I like this setup because it is straightforward and does not rely on something like SPARQL to work. However, a problem is the specification of temporal validity. The only appropriate term I could find is dcterms:valid. But its range is a literal. That works with the DCMI Period Encoding Scheme, but I think it would be much more useful to be able to use common data types for time like xsd:dateTime or xsd:gYear. That would help querying (by time range or by point in time) and ordering the data a lot. For example, temporal querying in SPARQL is dependent on datatype xsd:dateTime.

So my question is: Can someone suggest a simple versioning scheme for Linked Data that can use common data types for time? Or maybe just an alternative for dcterms:valid?

UPDATE: A suggestion was to look at PROV, which provides semantics for provenance, for alternatives. PROV does include the concept of validity, and an attempt has been made to map dct:valid to PROV. My reputation is too low to post additional hyperlinks, so I quote:

dct:valid: "Date (often a range) of validity of a resource." This property could correspond to PROV's generation and invalidation of the resource or one of its specializations. However, dct:valid can be used to set expiry dates (e.g., resource valid until 2015), which is not provenance (it is not about past events). Thus this property is left out of the mapping.

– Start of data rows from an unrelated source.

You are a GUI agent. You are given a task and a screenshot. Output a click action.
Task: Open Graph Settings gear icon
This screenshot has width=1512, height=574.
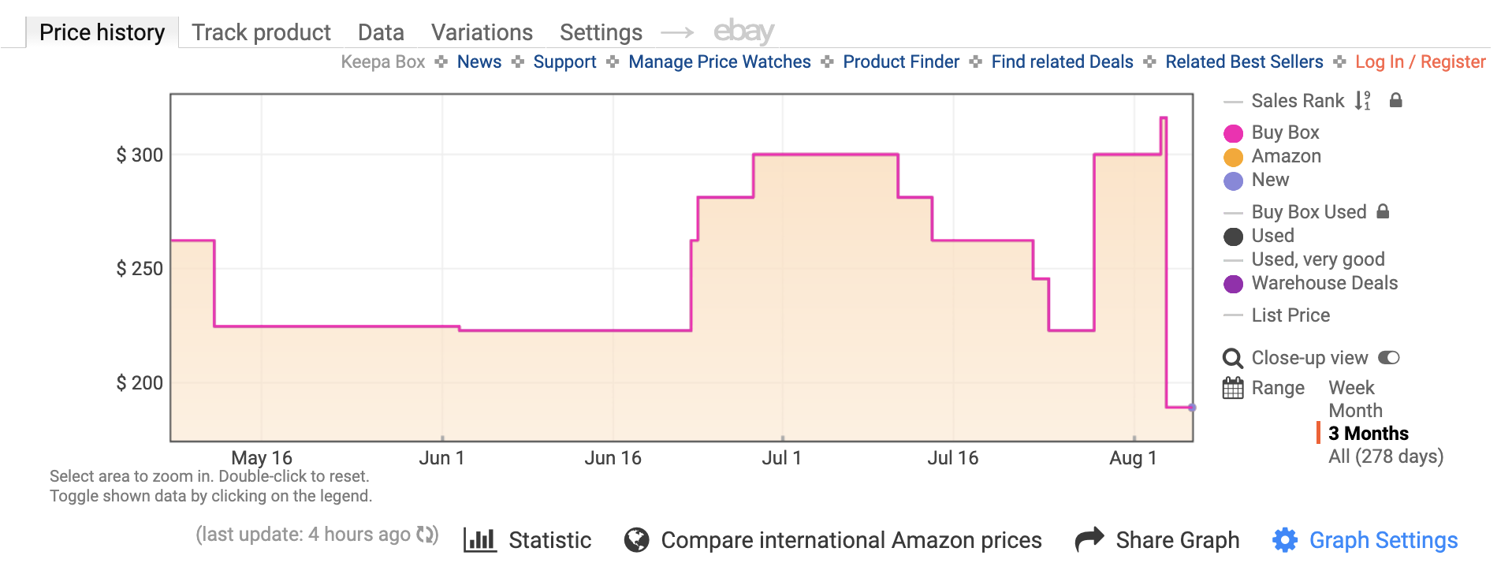point(1285,540)
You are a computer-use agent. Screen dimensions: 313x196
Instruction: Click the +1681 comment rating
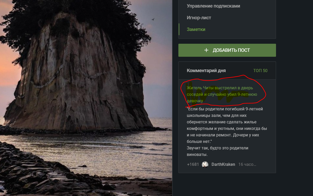point(193,165)
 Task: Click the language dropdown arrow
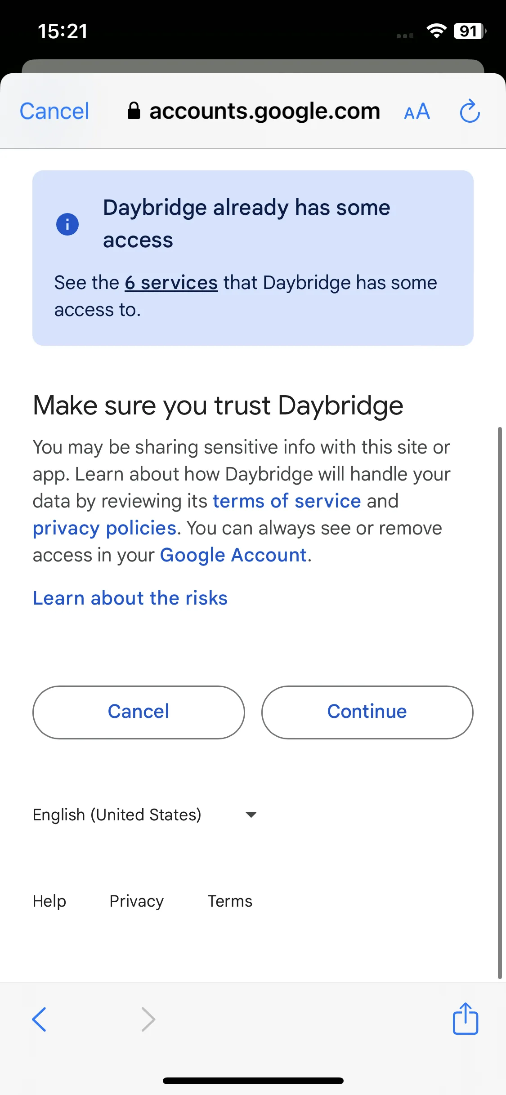251,815
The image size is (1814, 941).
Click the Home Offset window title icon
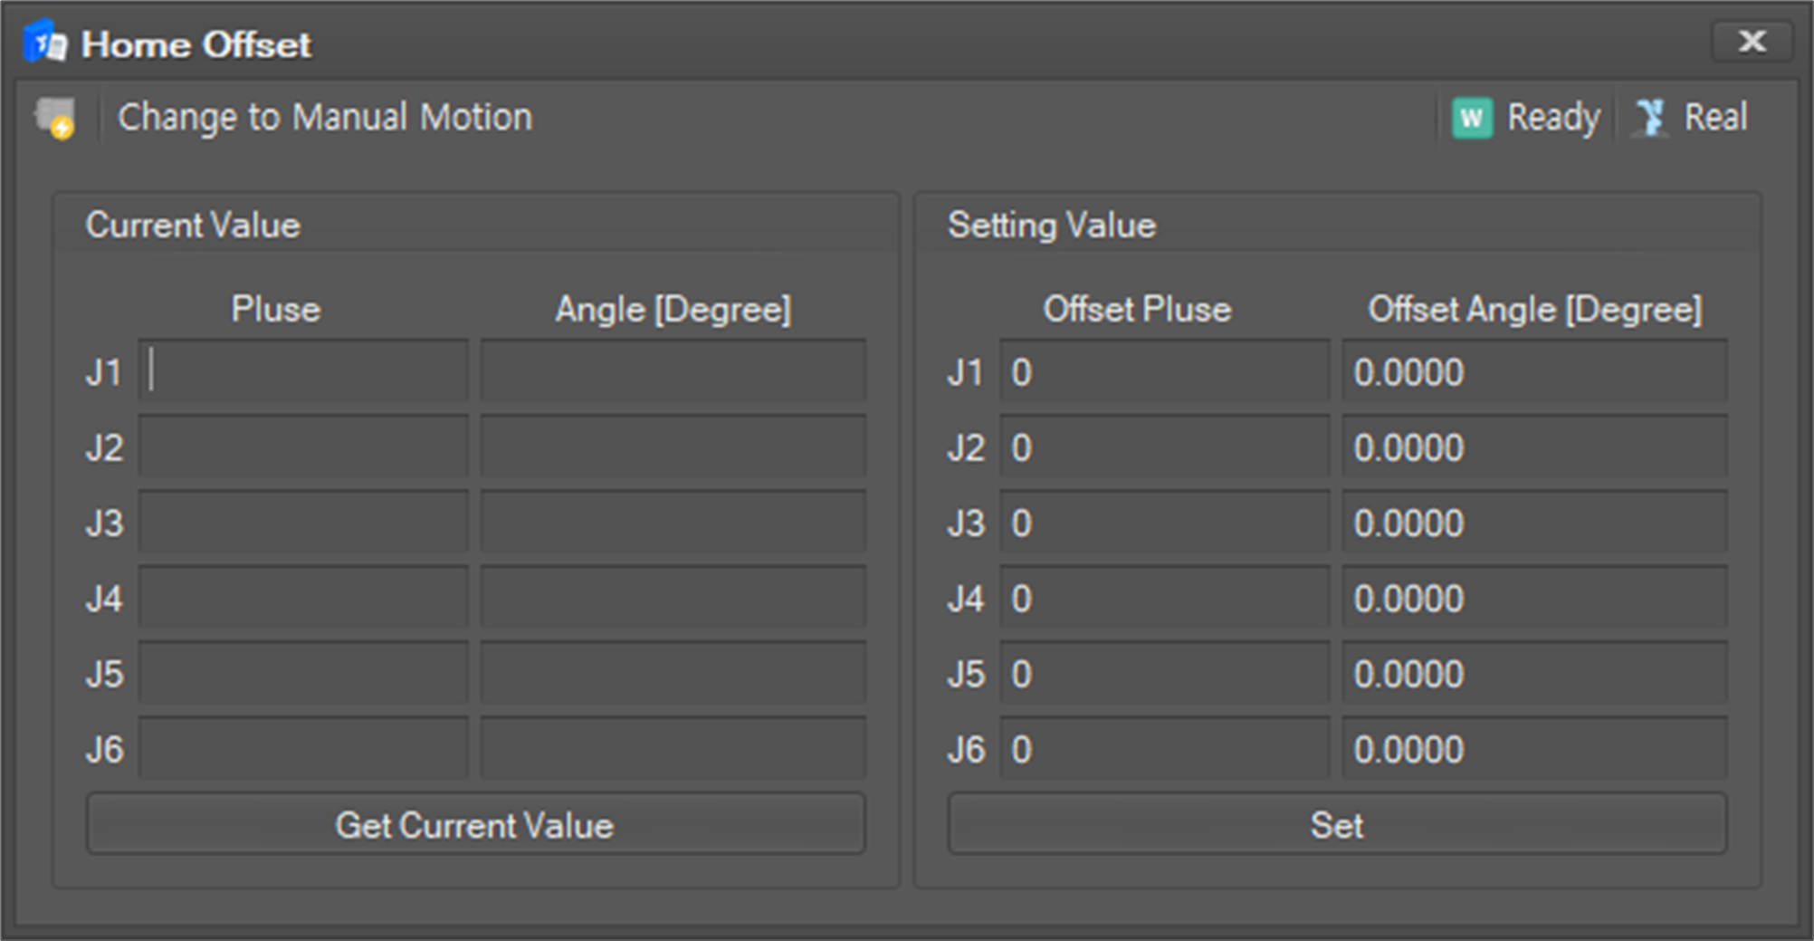coord(44,43)

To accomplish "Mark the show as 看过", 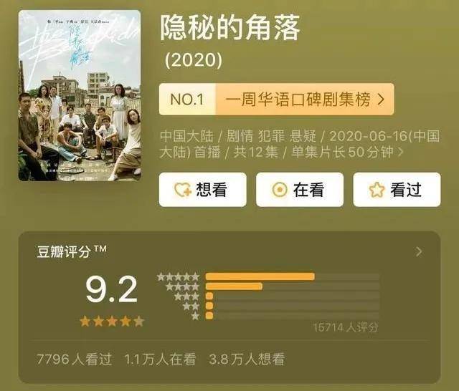I will [397, 190].
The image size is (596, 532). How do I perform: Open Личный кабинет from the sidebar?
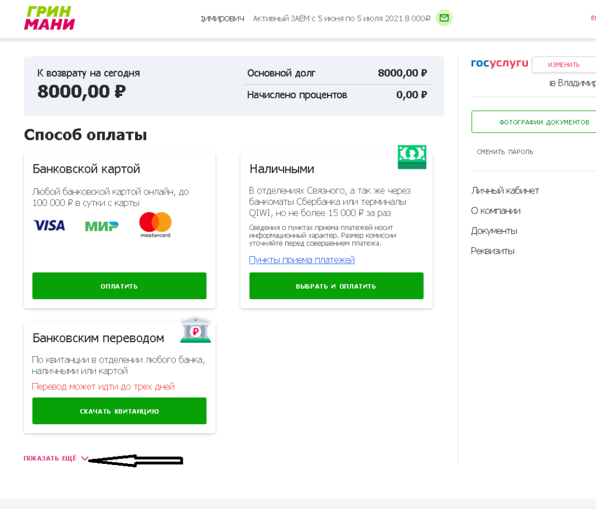[x=504, y=190]
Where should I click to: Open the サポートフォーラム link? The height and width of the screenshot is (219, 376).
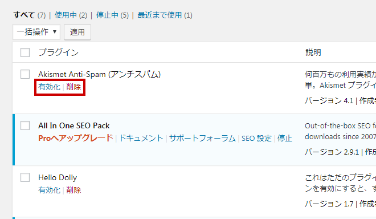click(202, 138)
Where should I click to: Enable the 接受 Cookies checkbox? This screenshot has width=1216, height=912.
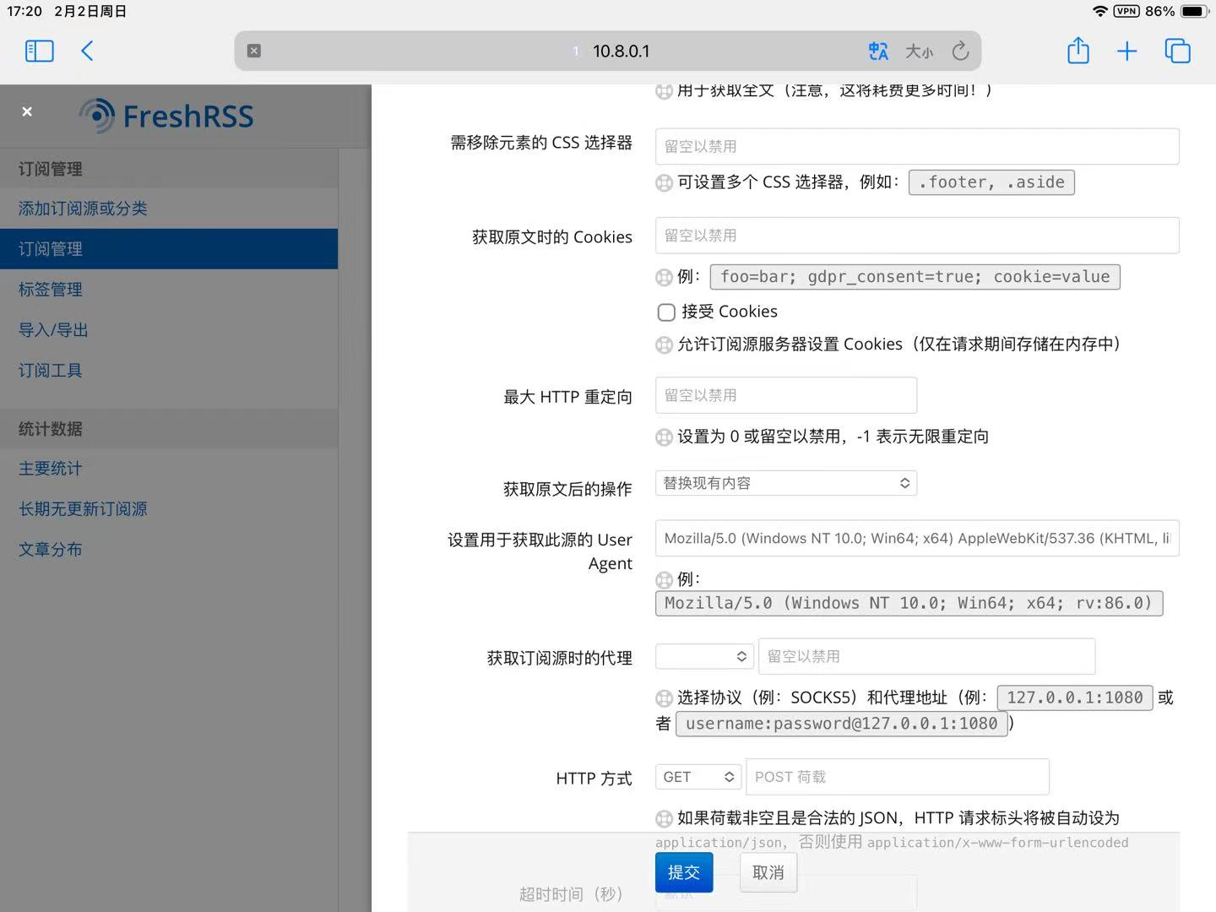pos(665,312)
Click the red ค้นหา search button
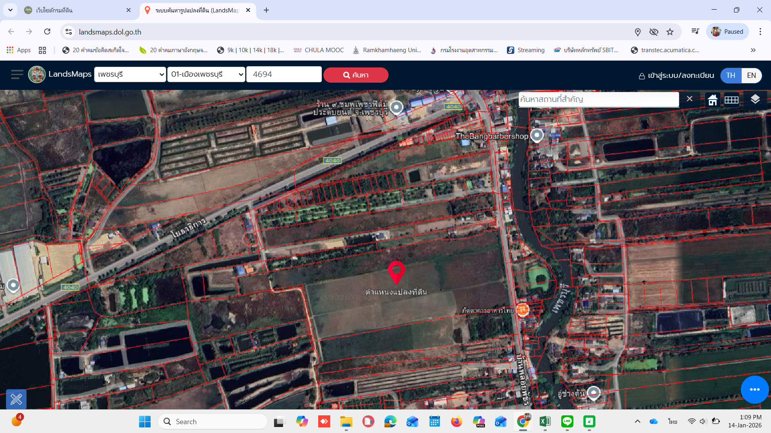771x433 pixels. pyautogui.click(x=356, y=75)
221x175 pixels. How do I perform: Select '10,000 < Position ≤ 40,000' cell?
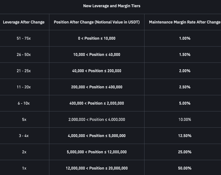pyautogui.click(x=97, y=55)
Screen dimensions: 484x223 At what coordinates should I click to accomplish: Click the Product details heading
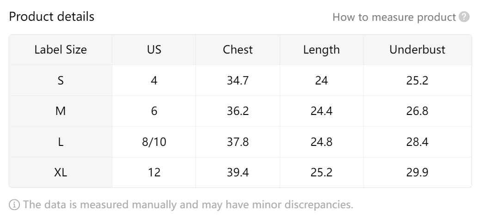pos(52,17)
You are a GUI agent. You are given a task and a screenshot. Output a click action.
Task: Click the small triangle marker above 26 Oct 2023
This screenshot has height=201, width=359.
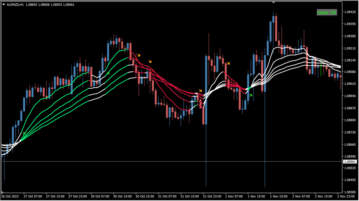[x=3, y=192]
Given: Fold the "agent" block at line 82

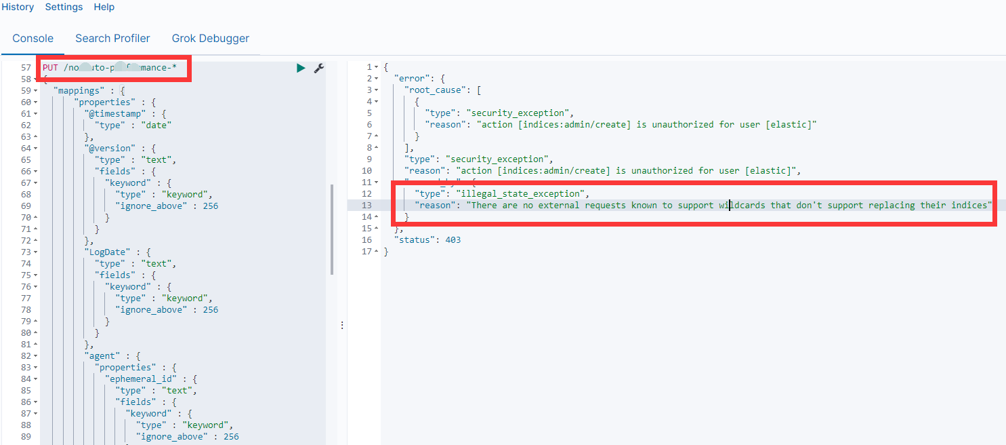Looking at the screenshot, I should coord(35,356).
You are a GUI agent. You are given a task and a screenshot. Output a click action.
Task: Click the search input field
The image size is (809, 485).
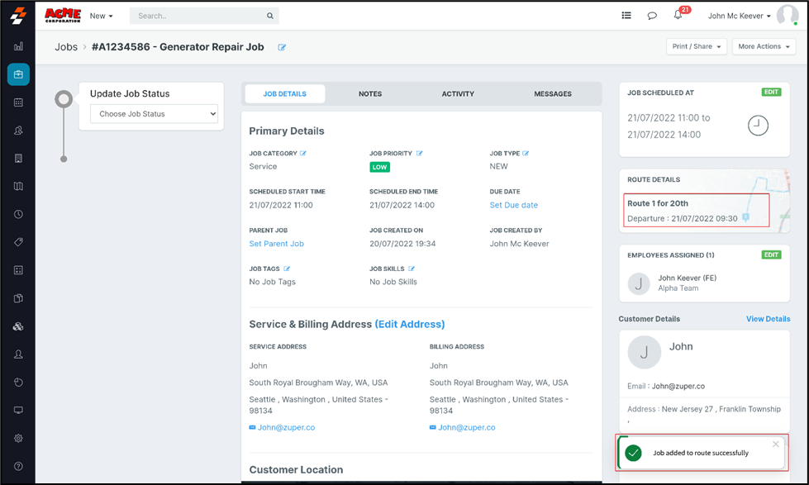198,16
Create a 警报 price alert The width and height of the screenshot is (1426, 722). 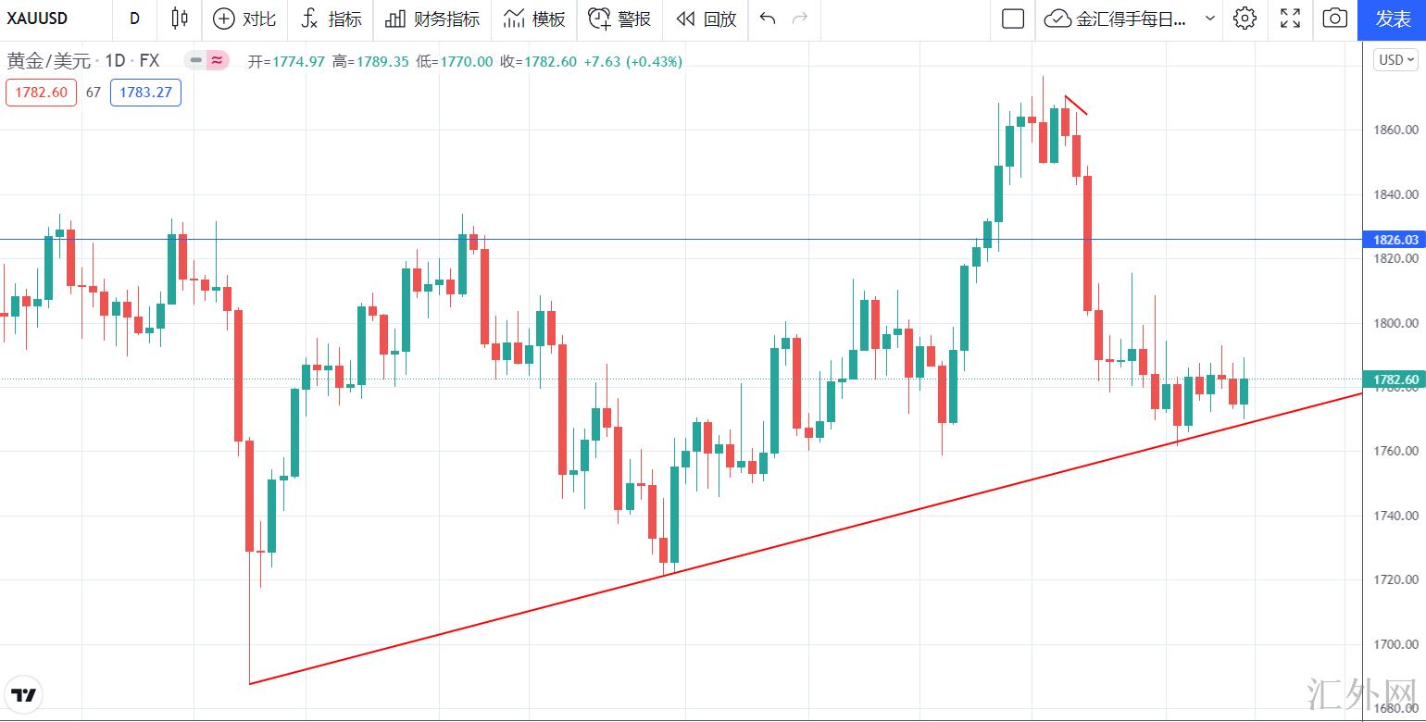(619, 19)
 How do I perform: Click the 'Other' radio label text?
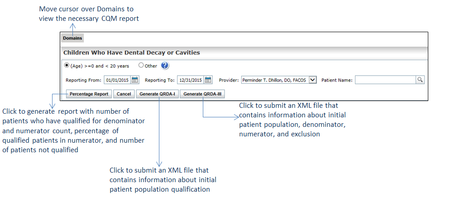pyautogui.click(x=151, y=66)
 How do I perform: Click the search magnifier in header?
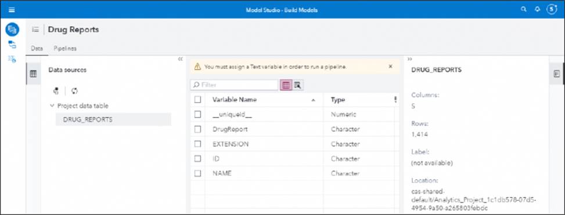[x=524, y=10]
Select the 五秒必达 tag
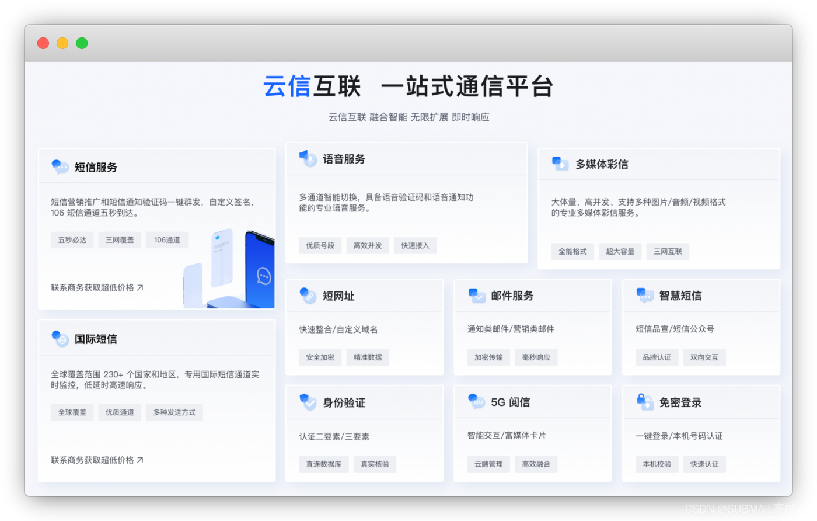This screenshot has width=817, height=521. (72, 239)
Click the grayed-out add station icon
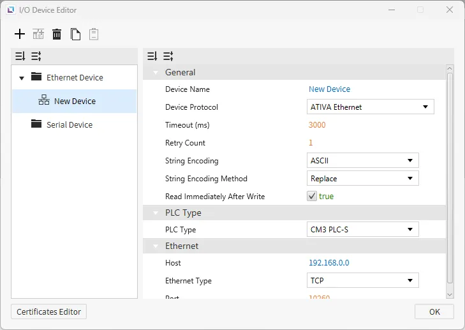465x330 pixels. [x=38, y=34]
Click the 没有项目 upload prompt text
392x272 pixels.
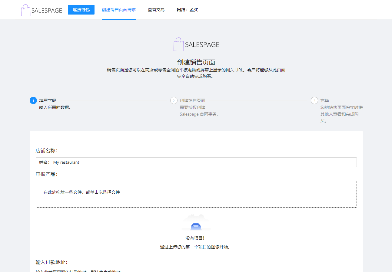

For historical data, which this question is about, the fact that dct:valid can set future dates does not matter. So PROV's generation and invalidation could still be applicable. The relevant PROV terms seem to be prov:generatedAtTime and prov:invalidatedAtTime. They could be used to express the temporal validity of a version. However, the range of those properties is xsd:dateTime, which means each time needs to be known up to the level of seconds. Especially for historical data from before the digital age, that is not always known. Sometimes all is known is a year or a date. So it seems PROV is too restrictive in another way.

1
This is not a good Q for this site, because there is no simple answer. RDF has no inherent concept of versioning. Anything described in RDF "is." All solutions for temporality are kludges to some degree. You might look at PROV which covers much in this area.TallTed
@TallTed is correct; PROV does enable attribution and intervals.Jay Gray
@TallTed: do you think the question does not belong here or is it just the title that is misleading? I did not mean versioning in RDF, but versioning in RDF based data, or Linked Data that is based on RDF. About PROV: it is a good lead, but it seems it does not provide a full solution. I will update the original question to include PROV.F.J. Knibbe
I think you have an interesting problem and PROV is a very interesting approach, but I don't think it solves your problem. As for whether this is a good question for SO, it's a hard to say, but I'd vote to keep it here.Sentry
Hm. As a participant in the PROV Working Group, I know the intent was to permit vague notations like the year a work of art was created, where we might know no other timing details. A quick look suggests that might not have been communicated properly, or even be true, in the spec as completed. That said, RDF ontologies are not enforced like SQL schema definitions. the ontology saying the range is xsd:dateTime does not prevent you from treating this range as including xsd:date and/or xsd:gYear...TallTed

1 Answers

1
votes

A vocabulary to support these kind of changes is for example ChangeSet

http://vocab.org/changeset/

If you model it with this you have on the one hand your data and on the other hand metadata about the changes.